It was a great game, not the best port or anything, but I had no frame of reference at the time. I just knew I could play doom and I was in heaven. Smash cut to today. I’ve played Doom 3 and Doom 2016 and that’s about it in all that time. I never went back to the original even though I’d always run through the memories I had of it in my head.
Booting up Doom on Steam (I bought the whole collection) was a process in and of itself. It worked, and then it didn’t work. I watched a video and learned about ways to fix this by using a different launcher that updated the graphics and controls and all that good stuff. Now I could play Doom on my 3440×1440 – 120hz monitor.
The first level, I still knew like the back of my hand, even if a thing or two was a little different. That’s how a few levels felt, since the 32X version isn’t really proper Doom, it had to be changed here and there to run on the hardware.
The controls are buttery smooth and everything just feels right as you blaze your way through the maps at breakneck speeds while lighting up your shotgun at demons of Hell. It was a nostalgia trip that just felt right, to finally be playing the game the way it was meant to be played. The rendering technology is still something that blows my mind, given that’s it’s not truly a 3D environment that you’re running around in.
I’m trying to put my nostalgia to the side and see it as a game in today’s world. So is it a good game? Yes, sure, it’s okay. My Steam clock shows that I went through all 4 episodes of the game in 4 hours which I actually find entertaining. I was able to play this in-between sessions of Borderlands 3 which was a nice break. So what’s my big issue with the game? It just feels like it’s a game of its time, the early 90’s.
The level designs, while classic, is a little stupid, especially the middle two episodes. You end up just running around the map, find a key, open the door, find another key, and keep going until you hit the end. I get the history and everything, I love it all, believe me. That part of the game just got a little daunting to keep doing. Some of the later levels just became weird puzzle mazes that you had to fumble your way through.
I liked when the combat encounters became a mini-game in their own right. You’d have to figure out the combat scenario just like a puzzle, which way to strafe, who to fire at, all while keeping track of the swarms of monsters. The battles when there are a massive amount of enemies all around you are thrilling. Towards the end of my play-through, the monster closets became a joke. You end up gaining a sixth sense where you can just predict where enemies are going to spawn from.
I also just wish the last boss level had a bigger fight at the end. I wanted this crazy hard encounter where I was blowing through all my ammo while strafing through fireballs, but it ended up taking a minute. I spammed my BFG a bunch of times and killed everyone pretty quick.

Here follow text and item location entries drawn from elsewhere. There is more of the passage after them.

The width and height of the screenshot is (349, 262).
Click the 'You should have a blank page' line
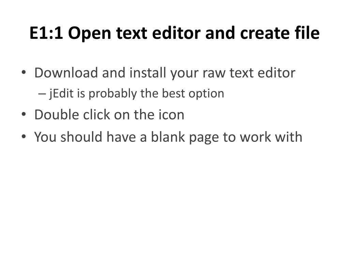[168, 137]
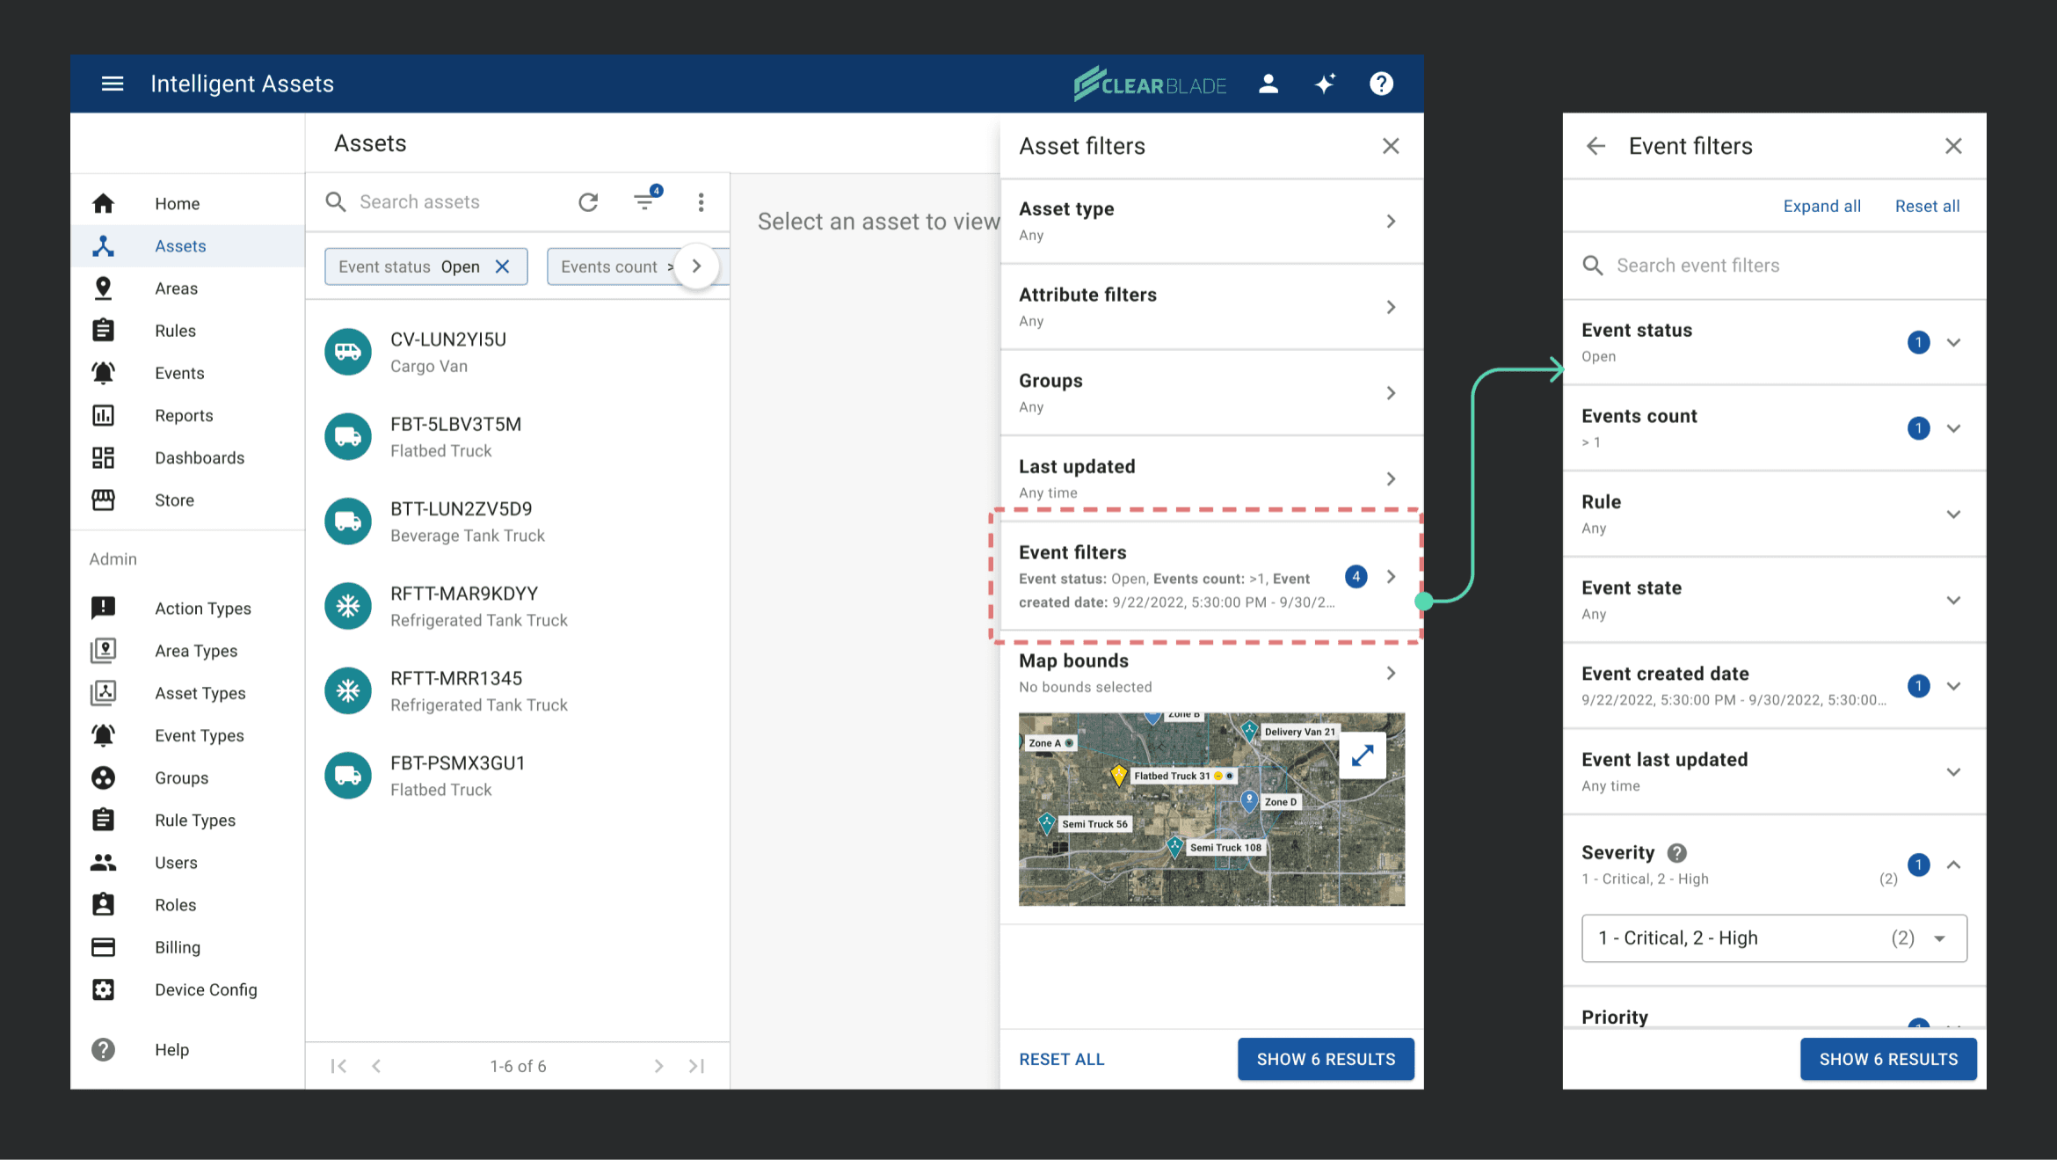Screen dimensions: 2057x1160
Task: Click the AI sparkle icon in header
Action: (x=1325, y=84)
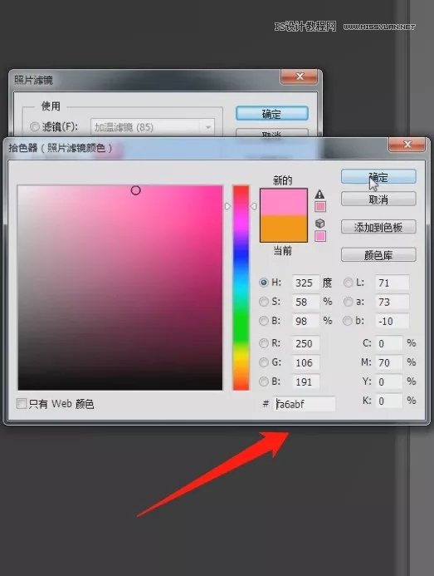The image size is (434, 576).
Task: Select the gamut-corrected color swatch below warning
Action: (x=320, y=206)
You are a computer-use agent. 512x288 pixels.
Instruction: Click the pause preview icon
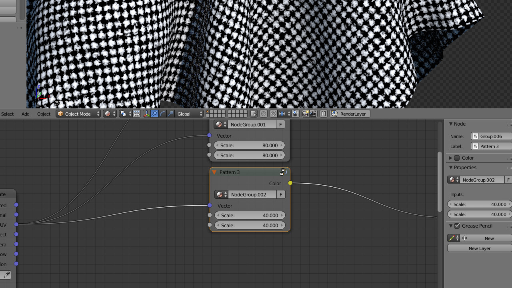click(324, 114)
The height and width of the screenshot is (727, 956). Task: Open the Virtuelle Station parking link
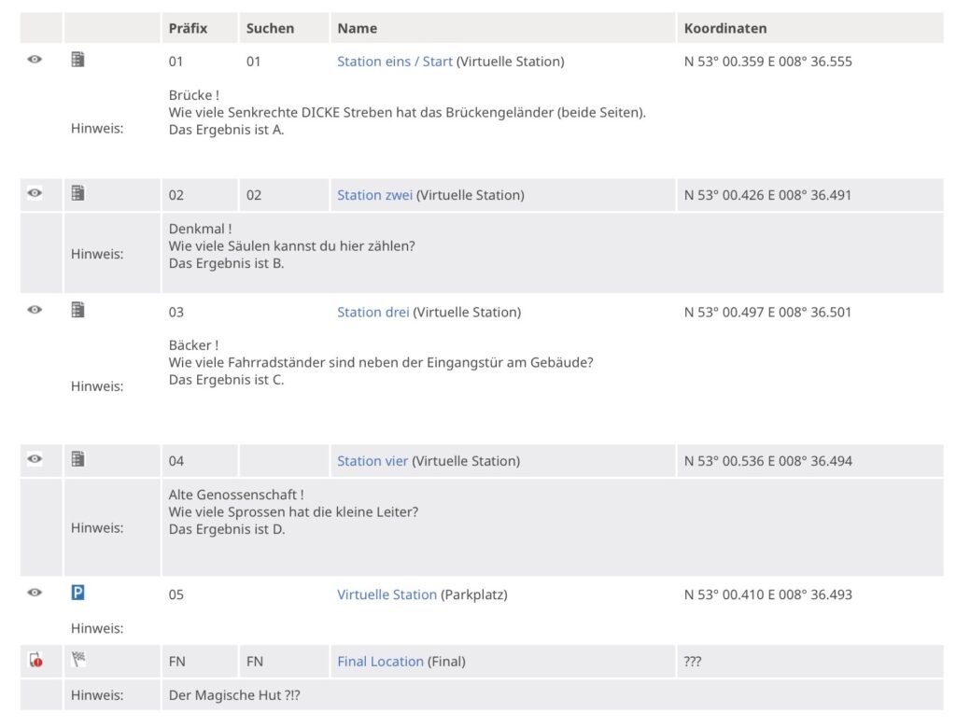click(x=387, y=594)
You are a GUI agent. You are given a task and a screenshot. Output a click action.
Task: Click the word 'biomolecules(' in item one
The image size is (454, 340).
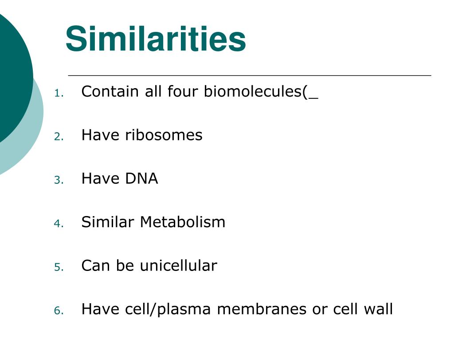(x=256, y=92)
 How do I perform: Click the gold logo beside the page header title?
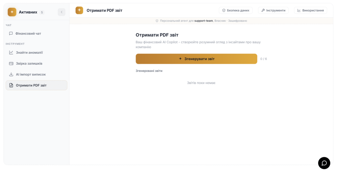tap(79, 11)
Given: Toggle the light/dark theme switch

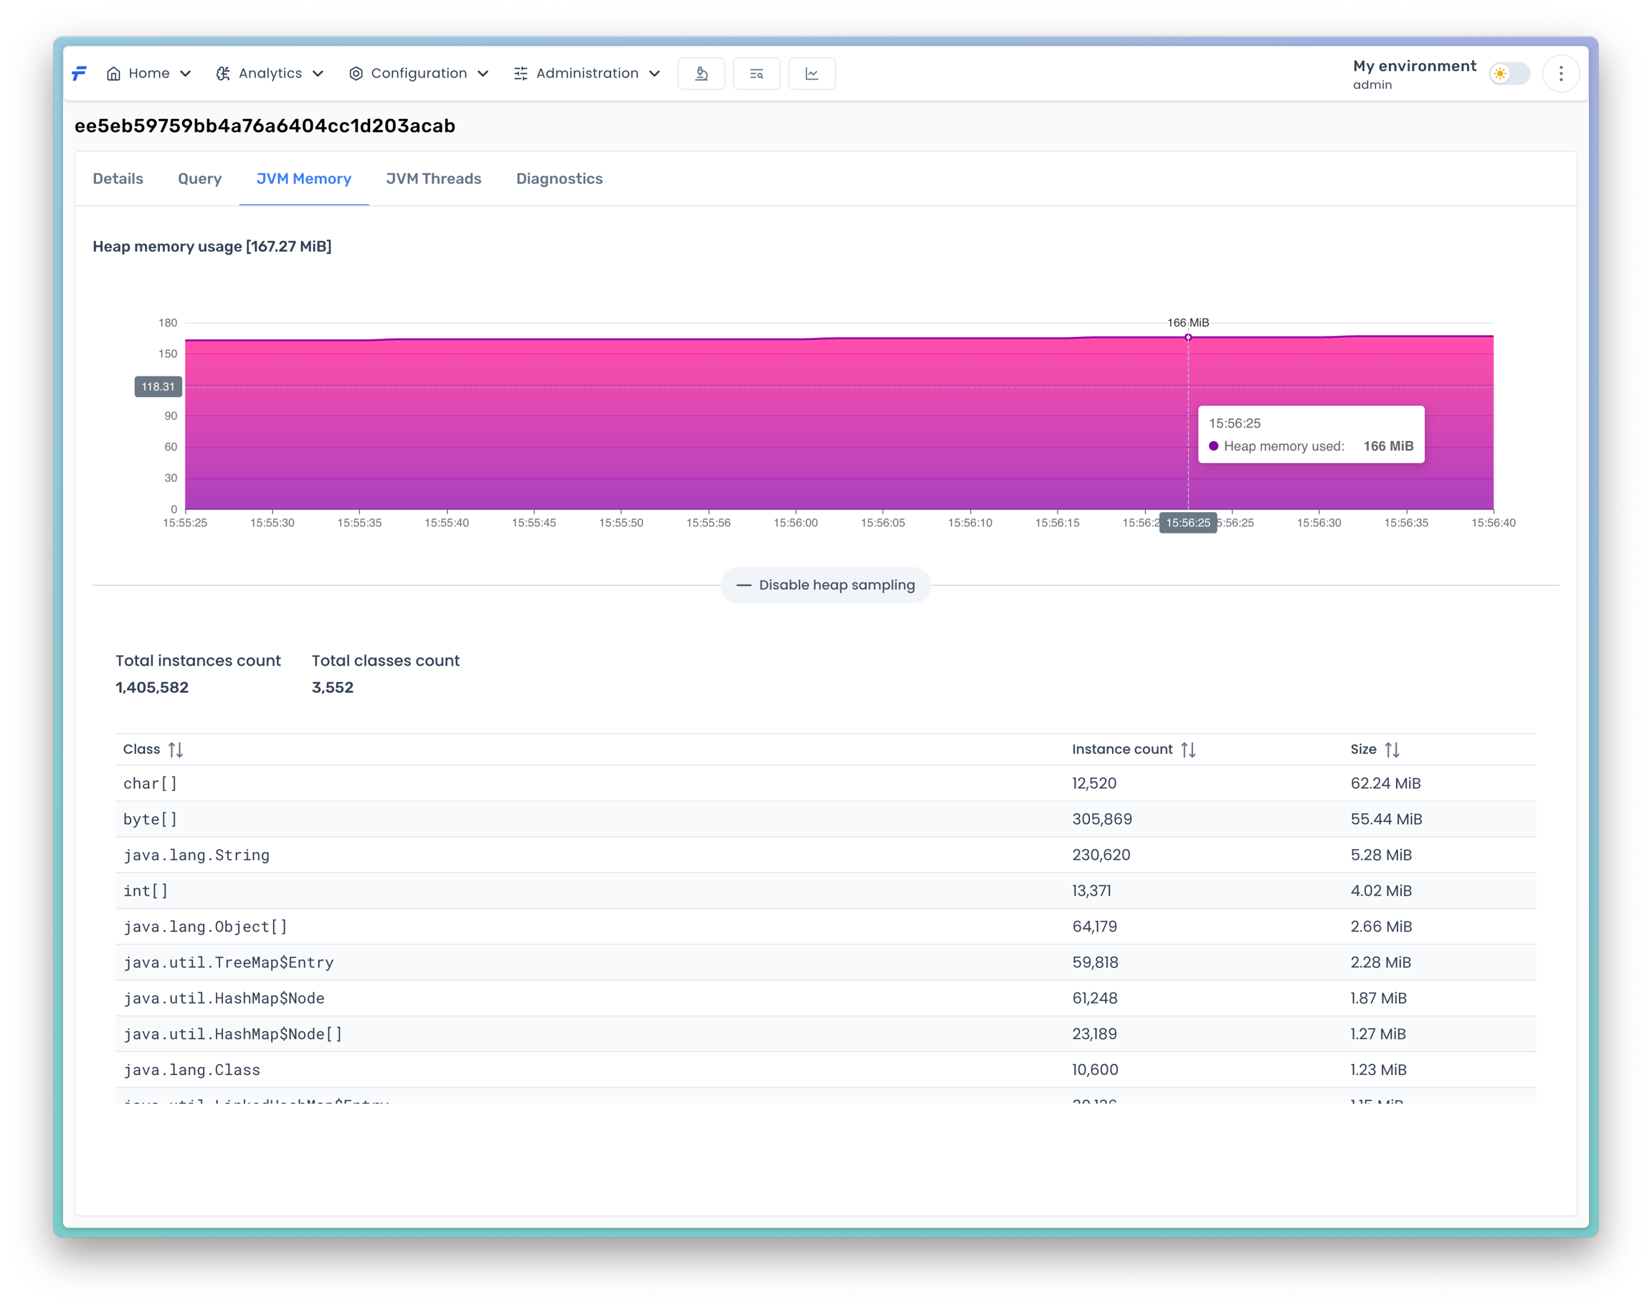Looking at the screenshot, I should click(x=1508, y=74).
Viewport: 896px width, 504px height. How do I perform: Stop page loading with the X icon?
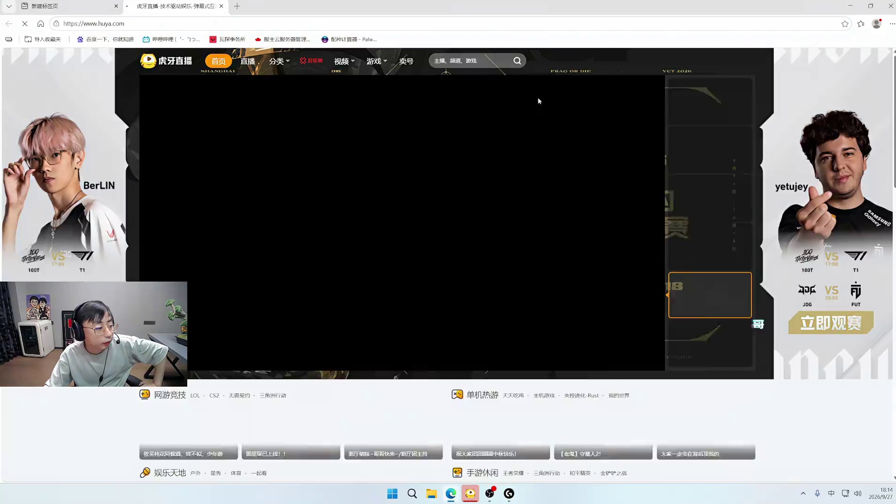click(25, 23)
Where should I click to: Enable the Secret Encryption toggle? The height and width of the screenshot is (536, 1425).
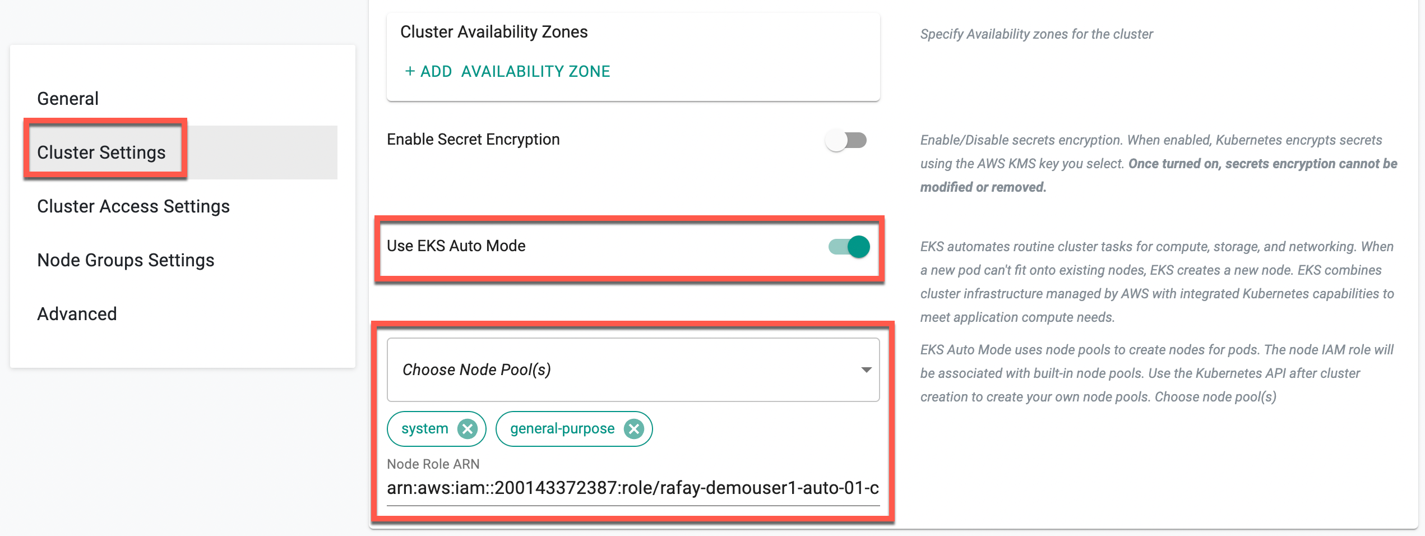click(x=846, y=140)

This game will always have a special place in my heart, it’s a part of the reason I fell so hard into the world of video games. The feeling I had when I first saw Doom running on an old CRT monitor on my Uncle’s PC is the exact same feeling I chase as an adult today.
Final Score – 7.0
Video games are an evolving medium. The revolutionary products of our past are superseded by each new generation of games, building upon the lessons learned bit by bit. Doom, while not necessarily a relic of the past, holds firm in an ideology of computer gaming of the early 90’s. It’s a revolutionary title, a masterpiece that ushered in the FPS genre and the ESRB. The Doom engine was a programming work of art that can still impress today. Go on, give this game a try if you’ve never experienced it’s wonderful shotgun and fast past FPS action.